(Entries taken from a collection)
-- BEGIN --

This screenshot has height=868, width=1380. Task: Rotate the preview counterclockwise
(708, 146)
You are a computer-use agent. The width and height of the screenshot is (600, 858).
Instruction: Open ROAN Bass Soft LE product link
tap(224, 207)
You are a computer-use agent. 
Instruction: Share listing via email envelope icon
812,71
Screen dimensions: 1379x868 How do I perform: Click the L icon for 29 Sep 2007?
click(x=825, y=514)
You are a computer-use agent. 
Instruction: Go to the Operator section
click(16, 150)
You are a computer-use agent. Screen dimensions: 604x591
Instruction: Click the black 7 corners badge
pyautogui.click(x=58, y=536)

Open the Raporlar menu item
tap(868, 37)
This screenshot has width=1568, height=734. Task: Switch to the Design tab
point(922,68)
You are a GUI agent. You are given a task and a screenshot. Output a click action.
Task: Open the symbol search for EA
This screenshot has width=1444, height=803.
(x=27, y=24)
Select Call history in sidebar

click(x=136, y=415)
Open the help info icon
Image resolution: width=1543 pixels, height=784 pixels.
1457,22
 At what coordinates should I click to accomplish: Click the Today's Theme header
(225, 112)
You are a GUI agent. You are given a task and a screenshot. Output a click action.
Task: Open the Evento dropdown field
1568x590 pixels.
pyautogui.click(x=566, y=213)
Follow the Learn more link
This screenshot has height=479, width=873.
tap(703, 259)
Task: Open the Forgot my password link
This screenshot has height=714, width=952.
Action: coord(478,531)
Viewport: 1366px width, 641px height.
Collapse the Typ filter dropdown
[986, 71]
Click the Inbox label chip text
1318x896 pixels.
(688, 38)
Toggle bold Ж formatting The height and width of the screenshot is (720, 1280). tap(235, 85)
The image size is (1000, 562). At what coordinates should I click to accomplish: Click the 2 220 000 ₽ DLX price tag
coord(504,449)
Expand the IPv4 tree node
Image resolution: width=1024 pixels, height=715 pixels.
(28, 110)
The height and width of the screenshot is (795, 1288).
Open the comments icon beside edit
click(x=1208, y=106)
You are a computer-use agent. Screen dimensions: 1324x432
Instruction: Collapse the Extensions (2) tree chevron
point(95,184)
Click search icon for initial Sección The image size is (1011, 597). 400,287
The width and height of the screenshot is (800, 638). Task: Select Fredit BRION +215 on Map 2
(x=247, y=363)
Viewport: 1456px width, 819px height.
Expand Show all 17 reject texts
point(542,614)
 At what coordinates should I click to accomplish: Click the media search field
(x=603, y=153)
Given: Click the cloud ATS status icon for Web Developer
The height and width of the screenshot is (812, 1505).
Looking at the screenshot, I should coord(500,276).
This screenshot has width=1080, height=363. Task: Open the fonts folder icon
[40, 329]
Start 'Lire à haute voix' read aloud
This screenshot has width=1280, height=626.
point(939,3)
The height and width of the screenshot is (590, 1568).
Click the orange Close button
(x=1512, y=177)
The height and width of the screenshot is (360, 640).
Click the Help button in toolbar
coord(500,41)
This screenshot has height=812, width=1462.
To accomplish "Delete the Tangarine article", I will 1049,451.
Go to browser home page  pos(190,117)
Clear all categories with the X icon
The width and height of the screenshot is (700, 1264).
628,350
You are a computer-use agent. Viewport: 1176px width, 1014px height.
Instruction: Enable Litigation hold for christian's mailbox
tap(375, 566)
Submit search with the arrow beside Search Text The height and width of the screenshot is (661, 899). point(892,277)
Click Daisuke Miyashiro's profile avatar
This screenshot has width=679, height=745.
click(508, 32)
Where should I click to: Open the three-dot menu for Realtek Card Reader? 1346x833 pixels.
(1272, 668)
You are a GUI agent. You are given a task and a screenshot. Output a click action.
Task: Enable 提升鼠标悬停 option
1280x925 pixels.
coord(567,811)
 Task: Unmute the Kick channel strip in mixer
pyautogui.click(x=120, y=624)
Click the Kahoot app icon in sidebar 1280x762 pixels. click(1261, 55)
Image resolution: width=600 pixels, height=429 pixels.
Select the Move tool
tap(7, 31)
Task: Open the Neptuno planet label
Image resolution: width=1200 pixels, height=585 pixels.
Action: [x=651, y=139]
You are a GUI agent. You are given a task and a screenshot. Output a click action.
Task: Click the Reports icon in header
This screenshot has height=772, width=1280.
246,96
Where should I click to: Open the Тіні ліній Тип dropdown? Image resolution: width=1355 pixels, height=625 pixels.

-- END --

> **THE EXERCISE**: Show every line from the entries above that contains the word "Collapse", matching its capitalization exactly.

> **OUTPUT FOR THIS EXERCISE**:
Collapse the Typ filter dropdown
Instruction: Collapse the Extensions (2) tree chevron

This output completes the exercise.